[Requirements]: Please give the entries from the start through the line containing "The image size is (601, 667). point(78,601)" as a two-column CSV with one row per entry. Put each entry's text in a quoted field under "instruction" and its answer in a quoted field under "response", with line breaks turned into spaces.

* START *

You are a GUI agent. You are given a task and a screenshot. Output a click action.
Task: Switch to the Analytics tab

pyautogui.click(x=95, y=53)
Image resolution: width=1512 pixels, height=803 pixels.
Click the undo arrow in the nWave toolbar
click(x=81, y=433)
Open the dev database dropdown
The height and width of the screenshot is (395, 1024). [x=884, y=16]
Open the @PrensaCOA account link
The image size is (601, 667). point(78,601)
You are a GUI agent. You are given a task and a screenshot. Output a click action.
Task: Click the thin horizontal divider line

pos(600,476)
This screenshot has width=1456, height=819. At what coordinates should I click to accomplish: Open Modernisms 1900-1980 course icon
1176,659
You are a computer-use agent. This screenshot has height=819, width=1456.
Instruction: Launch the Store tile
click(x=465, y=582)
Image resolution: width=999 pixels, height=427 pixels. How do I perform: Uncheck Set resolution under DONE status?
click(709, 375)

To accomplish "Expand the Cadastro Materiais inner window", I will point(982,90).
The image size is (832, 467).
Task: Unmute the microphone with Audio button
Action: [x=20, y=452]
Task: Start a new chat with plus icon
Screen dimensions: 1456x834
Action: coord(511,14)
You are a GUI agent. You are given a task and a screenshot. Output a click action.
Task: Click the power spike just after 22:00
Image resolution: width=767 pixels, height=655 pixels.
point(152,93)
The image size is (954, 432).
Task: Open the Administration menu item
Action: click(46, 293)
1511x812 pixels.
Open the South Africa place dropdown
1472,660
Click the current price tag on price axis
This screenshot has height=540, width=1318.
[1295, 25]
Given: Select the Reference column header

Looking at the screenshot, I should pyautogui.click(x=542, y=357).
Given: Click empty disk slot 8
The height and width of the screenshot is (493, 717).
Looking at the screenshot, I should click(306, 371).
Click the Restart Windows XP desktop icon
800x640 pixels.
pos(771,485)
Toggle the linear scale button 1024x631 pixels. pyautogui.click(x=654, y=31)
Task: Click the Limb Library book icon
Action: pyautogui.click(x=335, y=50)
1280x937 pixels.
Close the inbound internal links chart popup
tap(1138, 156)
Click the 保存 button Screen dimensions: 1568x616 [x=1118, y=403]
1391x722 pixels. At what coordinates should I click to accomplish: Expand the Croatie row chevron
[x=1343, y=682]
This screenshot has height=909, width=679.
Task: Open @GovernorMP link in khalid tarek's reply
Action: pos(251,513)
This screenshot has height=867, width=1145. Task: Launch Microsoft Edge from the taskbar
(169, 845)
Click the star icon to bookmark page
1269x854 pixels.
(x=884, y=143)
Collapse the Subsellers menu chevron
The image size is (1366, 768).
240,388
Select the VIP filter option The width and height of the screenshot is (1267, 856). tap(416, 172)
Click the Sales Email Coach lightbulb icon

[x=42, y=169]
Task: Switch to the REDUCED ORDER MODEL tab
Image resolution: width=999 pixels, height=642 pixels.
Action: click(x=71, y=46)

* END *

[Result]:
instruction,response
"You are a GUI agent. You are given a task and a screenshot. Output a click action. Task: Switch to the Analytics tab","pyautogui.click(x=95, y=53)"
"Image resolution: width=1512 pixels, height=803 pixels. Click the undo arrow in the nWave toolbar","click(x=81, y=433)"
"Open the dev database dropdown","The height and width of the screenshot is (395, 1024). [x=884, y=16]"
"Open the @PrensaCOA account link","The image size is (601, 667). point(78,601)"